We found where it is in 10.2.5.  It is implemented in the OSD.h file in Jewel, but it is implemented in OSD.cc in Master.  We assumed it would be in the same place.

We delete over 100TB of snapshots spread across thousands of snapshots every day.  We haven't yet found any combination of settings that allow us to delete snapshots in Jewel without blocking requests in a test cluster with a fraction of that workload.  We
 went as far as setting osd_snap_trim_cost to 512MB with default osd_snap_trim_priority (before we noticed the priority setting) and set osd_snap_trim_cost to 4MB (the size of our objects) with default_osd_snap_trim_priority set to 1.  We stopped testing there
 as we thought we found that these weren't implemented in Jewel.  We will continue our testing and provide an update when we have it.
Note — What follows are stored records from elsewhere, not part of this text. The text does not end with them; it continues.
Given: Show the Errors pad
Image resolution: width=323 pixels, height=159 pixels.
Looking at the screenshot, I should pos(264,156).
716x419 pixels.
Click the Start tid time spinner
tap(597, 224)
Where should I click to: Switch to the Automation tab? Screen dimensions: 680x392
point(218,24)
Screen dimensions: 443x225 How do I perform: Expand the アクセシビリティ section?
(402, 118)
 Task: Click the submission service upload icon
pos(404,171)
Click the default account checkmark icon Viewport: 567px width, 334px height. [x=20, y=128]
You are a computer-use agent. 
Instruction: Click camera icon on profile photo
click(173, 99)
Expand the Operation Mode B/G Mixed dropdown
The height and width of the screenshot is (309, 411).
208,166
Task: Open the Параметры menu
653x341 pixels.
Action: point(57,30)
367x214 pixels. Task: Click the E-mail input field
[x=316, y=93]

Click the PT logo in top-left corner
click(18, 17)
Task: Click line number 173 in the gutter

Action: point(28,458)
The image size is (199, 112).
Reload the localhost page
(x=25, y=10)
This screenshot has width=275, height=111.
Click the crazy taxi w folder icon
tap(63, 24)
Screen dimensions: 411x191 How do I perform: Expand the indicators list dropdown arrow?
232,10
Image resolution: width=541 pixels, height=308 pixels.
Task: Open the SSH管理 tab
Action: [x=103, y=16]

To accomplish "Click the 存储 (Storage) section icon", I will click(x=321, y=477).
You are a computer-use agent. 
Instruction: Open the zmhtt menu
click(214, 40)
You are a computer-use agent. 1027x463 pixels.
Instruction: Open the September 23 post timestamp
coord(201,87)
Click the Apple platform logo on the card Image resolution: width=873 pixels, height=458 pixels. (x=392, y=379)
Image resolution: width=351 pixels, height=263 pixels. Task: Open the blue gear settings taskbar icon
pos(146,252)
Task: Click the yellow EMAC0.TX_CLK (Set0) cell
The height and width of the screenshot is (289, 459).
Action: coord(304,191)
Our current solution in Hammer involves a daemon monitoring the cluster load and setting the osd_snap_trim_sleep accordingly between 0 and 0.35 which does a good job of preventing IO blocking and help us to clear out the snap_trim_q each day.  These settings
 not being injectable in Jewel would negate an option of using variable settings throughout the day.

From: Samuel Just [sjust@xxxxxxxxxx]

Sent: Friday, February 03, 2017 11:24 AM

To: David Turner

Cc: Nick Fisk; ceph-users

Subject: Re: [ceph-users] osd_snap_trim_sleep keeps locks PG during sleep?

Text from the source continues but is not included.